N62 Z3 Part 18: Fabrication (Engine & Trans Mounts)

Fabrication (Engine and Transmission Mounts)It's so close now I can almost smell the trunkfloor failing


First step of the engine mounts was to make the bracket that bolts to the engine. The alternator bracket made this complicated on the driver's side of the engine. The passenger side is completely flat (like a normal engine mount) so is just a matter of drilling in the right spots

This will be reinforced substantially later but we need a base that mounts flush to the engine before doing too much else. The other side is just flat at the mating surface so it was pretty simple to do


Once the brackets were done I put the engine back in place and aligned it. I was happy to see the transmission tunnel was adequately clearanced, as the transmission not only had visible clearance around the bellhousing but the transmission mounts were no longer being "tugged" forward

After doing more research it ends up it isn't just important the driveshaft "points straight" as the laser alignment tool was determining, but rather what seems to be important is the relationship between the angle of the output flange and the input flange at the diff, as well as the angle of the driveshaft going into and out of the U-joint. So there was quite a lot to it - but now I knew where to take some additional measurements. Using an inclinometer I took the critical measurements and I then adjusted the engine height until the transmission flange was at the correct angle relative to the differential. This put me in a good spot, but I think I may still need to find a way to lower the transmission a little bit more so I might weld a thin but of sheet metal onto the spacers I made

I then aligned the engine laterally and this is where it ended up. The engine is now low enough that the strut brace fits over the intake as well, although its so tight that its rubbing against the intake manifold so will obviously not be used like that

I then double checked things and re-adjusted quite a few times. I think I have it looking pretty good at this point but the laser isn't perfectly centered and this was at the bottom of it's arc

I test fit the x-brace again with the engine at it's now finalized height and it is hitting the lower oil pan on one part, so I will just cut that bar off and reinforce it nearby. It is a very tight fit overall. The lower oil pan is also pretty banged up so I think I may go ahead and replace it before throwing oil in the engine

Oh and on that note I had to remove the steering shaft. It interfered in a very bad way with the exhaust manifold.
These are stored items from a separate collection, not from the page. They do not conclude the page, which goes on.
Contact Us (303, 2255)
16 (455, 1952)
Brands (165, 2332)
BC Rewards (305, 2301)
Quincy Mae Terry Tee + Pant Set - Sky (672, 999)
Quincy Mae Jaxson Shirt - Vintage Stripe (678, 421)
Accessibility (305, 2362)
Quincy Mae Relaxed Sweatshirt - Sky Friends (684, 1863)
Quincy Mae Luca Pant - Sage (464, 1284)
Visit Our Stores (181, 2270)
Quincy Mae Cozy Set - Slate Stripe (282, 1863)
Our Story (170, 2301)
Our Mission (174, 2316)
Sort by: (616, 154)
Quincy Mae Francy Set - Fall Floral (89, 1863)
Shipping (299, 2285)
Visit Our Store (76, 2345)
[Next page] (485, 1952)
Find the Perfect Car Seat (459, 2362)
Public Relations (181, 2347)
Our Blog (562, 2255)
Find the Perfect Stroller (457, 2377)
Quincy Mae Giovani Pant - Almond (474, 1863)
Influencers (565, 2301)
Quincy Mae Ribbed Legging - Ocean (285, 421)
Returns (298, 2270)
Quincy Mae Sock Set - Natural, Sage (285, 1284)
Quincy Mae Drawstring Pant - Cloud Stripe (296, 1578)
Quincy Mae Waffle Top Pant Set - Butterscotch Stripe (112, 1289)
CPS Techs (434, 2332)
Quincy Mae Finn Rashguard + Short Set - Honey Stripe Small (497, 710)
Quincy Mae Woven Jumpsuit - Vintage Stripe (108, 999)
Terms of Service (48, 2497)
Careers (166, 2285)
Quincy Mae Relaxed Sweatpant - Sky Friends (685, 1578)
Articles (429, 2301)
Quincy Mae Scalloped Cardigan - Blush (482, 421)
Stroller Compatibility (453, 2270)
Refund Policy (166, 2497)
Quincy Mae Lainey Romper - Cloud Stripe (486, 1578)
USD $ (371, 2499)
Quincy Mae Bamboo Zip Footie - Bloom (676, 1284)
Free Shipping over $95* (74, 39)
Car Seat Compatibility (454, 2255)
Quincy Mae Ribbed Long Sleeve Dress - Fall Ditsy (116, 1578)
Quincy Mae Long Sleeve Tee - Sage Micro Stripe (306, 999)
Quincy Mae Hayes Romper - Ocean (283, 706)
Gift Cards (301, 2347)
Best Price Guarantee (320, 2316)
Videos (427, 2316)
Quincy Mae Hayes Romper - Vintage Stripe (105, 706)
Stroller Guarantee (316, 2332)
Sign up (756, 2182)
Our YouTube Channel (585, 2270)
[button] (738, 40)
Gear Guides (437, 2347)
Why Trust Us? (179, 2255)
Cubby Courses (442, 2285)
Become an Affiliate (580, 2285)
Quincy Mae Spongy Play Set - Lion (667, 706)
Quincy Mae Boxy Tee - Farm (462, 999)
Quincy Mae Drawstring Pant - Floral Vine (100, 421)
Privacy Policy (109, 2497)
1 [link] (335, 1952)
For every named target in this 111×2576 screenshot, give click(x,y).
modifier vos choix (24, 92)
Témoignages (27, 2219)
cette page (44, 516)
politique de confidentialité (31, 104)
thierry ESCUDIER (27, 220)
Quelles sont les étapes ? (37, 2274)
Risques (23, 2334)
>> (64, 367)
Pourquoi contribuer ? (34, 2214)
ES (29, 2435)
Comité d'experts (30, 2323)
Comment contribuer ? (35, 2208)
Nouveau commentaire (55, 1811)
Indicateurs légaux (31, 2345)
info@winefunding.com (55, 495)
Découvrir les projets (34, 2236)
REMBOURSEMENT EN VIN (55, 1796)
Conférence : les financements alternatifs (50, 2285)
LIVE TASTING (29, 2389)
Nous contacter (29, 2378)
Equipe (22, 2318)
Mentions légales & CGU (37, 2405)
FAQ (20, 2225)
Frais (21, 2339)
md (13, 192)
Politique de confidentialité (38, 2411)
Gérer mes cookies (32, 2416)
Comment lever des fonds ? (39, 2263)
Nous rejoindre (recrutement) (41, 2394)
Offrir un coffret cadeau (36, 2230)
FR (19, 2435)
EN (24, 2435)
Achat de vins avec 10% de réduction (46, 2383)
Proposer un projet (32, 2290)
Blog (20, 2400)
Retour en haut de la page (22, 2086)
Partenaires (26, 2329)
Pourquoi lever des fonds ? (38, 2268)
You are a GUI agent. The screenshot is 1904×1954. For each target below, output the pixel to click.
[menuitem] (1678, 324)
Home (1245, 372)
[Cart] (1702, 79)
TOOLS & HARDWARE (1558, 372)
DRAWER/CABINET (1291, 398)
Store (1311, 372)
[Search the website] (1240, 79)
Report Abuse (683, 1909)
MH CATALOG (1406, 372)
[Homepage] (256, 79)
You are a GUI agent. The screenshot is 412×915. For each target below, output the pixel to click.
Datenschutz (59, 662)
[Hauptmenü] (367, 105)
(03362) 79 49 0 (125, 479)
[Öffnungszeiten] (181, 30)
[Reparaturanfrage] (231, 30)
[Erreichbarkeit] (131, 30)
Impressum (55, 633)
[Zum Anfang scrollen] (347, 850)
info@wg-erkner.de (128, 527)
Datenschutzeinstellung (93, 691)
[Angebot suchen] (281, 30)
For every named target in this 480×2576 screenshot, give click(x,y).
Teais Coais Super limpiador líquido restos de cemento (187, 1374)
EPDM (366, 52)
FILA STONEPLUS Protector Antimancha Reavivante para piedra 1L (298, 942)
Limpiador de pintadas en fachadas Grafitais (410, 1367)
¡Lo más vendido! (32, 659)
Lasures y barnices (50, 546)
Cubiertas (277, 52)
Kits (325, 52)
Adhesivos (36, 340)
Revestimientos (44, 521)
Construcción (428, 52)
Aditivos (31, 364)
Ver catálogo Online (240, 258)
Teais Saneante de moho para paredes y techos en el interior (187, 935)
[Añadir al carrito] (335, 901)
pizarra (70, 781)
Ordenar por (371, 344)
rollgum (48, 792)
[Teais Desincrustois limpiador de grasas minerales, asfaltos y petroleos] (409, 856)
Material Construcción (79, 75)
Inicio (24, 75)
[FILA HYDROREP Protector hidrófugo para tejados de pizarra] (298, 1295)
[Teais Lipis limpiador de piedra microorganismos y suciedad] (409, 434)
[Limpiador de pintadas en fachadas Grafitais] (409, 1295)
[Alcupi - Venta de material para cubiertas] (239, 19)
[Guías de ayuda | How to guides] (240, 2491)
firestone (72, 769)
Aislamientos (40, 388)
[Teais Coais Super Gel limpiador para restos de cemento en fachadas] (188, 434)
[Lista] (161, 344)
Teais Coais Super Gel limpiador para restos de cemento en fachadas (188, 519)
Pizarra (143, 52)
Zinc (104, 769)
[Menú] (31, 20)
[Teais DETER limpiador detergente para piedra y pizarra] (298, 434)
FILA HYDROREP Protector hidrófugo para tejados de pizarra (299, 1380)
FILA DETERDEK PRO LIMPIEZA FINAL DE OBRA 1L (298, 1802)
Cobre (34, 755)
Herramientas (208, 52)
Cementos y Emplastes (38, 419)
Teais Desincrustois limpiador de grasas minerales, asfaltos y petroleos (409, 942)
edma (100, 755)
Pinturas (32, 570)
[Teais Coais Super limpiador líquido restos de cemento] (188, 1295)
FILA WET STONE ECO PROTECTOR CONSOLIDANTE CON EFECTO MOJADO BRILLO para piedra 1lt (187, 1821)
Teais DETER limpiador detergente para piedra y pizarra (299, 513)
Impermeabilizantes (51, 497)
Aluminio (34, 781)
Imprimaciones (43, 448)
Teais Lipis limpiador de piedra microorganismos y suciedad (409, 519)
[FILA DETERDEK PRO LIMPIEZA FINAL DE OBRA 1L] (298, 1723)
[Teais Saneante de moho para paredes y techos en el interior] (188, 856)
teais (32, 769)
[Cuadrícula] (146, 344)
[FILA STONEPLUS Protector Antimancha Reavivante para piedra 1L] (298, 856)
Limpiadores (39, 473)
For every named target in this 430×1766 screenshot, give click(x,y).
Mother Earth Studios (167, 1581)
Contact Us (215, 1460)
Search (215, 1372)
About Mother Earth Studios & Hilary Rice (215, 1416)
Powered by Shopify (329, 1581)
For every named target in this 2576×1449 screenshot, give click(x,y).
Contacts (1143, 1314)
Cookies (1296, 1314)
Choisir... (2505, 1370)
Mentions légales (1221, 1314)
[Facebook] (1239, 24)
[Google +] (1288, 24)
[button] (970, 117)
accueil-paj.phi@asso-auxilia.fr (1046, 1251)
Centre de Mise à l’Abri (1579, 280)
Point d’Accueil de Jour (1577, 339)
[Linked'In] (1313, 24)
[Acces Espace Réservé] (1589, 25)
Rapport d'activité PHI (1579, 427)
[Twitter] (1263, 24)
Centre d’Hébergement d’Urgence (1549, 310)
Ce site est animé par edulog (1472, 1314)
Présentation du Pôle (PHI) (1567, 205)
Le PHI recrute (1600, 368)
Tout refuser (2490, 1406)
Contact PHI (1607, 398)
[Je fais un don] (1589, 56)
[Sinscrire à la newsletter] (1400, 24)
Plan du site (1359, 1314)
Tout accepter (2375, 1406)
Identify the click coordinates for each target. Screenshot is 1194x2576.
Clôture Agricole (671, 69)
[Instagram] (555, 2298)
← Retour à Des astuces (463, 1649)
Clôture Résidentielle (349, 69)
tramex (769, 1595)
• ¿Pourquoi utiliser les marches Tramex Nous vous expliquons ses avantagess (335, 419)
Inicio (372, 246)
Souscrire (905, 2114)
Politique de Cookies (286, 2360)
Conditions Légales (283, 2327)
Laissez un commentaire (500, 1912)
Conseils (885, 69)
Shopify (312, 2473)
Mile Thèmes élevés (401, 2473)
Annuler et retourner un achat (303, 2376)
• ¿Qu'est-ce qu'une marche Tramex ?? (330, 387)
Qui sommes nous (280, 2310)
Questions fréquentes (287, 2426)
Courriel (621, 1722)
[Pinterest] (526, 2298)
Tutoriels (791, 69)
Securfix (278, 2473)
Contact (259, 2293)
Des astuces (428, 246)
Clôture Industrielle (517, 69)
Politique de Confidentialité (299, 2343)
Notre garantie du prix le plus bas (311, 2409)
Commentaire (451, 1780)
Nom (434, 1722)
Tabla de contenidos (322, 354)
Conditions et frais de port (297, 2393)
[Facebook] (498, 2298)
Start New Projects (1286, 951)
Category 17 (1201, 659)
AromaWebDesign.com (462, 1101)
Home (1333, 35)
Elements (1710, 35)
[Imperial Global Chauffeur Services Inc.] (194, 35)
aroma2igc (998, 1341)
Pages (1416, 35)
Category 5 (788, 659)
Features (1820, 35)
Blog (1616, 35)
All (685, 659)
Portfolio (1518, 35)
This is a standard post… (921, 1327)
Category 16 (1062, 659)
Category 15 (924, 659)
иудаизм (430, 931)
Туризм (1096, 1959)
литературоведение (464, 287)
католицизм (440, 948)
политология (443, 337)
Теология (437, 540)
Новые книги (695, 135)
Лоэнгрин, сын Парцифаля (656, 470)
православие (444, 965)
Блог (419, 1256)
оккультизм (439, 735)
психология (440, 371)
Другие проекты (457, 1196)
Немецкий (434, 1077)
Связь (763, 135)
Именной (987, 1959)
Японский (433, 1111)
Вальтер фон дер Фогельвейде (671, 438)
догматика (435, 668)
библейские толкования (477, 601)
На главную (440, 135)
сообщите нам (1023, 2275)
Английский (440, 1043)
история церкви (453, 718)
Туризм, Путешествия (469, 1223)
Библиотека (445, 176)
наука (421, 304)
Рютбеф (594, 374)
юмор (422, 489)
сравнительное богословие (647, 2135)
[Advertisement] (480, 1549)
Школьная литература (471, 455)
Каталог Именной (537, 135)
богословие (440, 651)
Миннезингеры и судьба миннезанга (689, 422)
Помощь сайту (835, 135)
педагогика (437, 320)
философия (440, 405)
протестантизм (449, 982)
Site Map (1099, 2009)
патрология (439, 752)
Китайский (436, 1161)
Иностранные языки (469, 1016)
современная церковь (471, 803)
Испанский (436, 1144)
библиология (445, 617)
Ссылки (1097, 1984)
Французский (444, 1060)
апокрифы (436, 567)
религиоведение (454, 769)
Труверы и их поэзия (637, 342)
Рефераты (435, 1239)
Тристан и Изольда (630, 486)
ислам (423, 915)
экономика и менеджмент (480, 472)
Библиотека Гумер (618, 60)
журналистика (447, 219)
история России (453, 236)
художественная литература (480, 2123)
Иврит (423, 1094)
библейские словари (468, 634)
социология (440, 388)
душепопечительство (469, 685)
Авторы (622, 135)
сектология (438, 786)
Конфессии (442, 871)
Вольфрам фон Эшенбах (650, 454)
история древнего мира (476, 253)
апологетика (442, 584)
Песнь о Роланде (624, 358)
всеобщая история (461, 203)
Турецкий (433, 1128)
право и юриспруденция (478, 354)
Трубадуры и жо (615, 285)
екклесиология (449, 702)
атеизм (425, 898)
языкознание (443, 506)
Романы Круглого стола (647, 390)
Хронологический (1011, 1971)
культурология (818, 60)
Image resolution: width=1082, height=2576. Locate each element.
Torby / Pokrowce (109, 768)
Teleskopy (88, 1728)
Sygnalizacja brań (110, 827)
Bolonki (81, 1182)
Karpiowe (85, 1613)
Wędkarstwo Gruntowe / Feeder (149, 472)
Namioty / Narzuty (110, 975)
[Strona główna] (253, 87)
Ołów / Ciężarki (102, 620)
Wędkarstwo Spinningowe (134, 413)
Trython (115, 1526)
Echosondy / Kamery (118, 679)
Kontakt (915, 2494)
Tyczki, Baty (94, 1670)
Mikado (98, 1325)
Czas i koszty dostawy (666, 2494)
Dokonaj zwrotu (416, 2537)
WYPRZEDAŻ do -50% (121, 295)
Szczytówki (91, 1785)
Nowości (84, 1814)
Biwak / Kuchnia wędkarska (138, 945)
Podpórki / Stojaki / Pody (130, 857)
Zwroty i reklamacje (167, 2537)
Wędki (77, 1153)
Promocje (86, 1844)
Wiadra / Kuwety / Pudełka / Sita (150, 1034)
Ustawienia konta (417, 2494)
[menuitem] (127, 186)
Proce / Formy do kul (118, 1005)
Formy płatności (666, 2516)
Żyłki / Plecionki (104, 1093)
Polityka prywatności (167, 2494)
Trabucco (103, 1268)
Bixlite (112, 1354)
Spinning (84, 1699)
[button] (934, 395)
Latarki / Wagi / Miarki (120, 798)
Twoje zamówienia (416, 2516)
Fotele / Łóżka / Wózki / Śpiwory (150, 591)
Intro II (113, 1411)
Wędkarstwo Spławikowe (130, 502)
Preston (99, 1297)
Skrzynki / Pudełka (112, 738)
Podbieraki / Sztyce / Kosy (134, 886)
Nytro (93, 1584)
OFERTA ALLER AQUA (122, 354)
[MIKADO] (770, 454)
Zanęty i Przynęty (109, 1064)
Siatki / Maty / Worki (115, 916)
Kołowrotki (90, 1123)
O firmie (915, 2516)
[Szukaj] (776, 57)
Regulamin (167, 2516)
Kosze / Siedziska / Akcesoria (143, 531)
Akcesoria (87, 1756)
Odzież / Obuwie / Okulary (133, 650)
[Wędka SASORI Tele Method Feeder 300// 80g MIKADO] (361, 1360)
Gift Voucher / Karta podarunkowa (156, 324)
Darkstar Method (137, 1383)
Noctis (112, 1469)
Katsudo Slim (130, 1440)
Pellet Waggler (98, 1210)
My original plan was to use the steering shaft from an E46 xi (AWD) model, as I know those routed the steering shaft around the front axles. I thought this would be suitable in my case but after studying it a bit more it simply wasn't going to work


A second idea was to move where the steering column exits the firewall. This was recommended a few times and in an ideal world it is what I would do. However this does add a lot of complications in it's own right just by virtue of, well, hacking the firewall up and moving the column. And it wouldn't even entirely solve the problems on the Z3 chassis, due to the angle of how the frame rail sits back there. All in all it just didn't seem this was the best decision


The solution I was hoping to avoid, making it a two-piece shaft, started to seem inevitable. I priced out what was needed, considered all other options a few more times because holy cow quality steering components are expensive, but ultimately I did bite the bullet and simply buy the parts I needed. Next to the engine, this is the second most expensive single part of the swap so far... but, I didn't want to cheap out with these parts. I also wanted to maintain the stock functionality of the collapsible steering column (an important safety feature) since I plan on driving the car on the street


I mocked up the general layout using some extensions while waiting on parts to arrive and removed the engine to be able to visualize everything a little easier

Then put the engine back in to ensure the orientation would work, I ended up having to adjust it a little bit and all in all the clearance is way closer than I was hoping. But it will clear in this arrangement

From the firewall side, the clearance is good to the engine but I may need a bit more clearance at the chassis. The steering shaft is bolted to the chassis and does not really move much but at the same time, the shaft I am using is a DD shaft so any slight rubbing against the chassis could become a really big nuisance if the chassis is flexing or anything

I then unravelled some of the wiring stuff to see how the OBD port would sit, I just kind of wanted to see it a little more "completed" to be honest, haha

Power steering stuff is a mess right now but I don't think it will be too complicated to figure out. Not a priority either

I also decided I didn't want to stack additional spacers underneath the mount to lower the trans the last little bit, so I will be creating a custom transmission mount after all...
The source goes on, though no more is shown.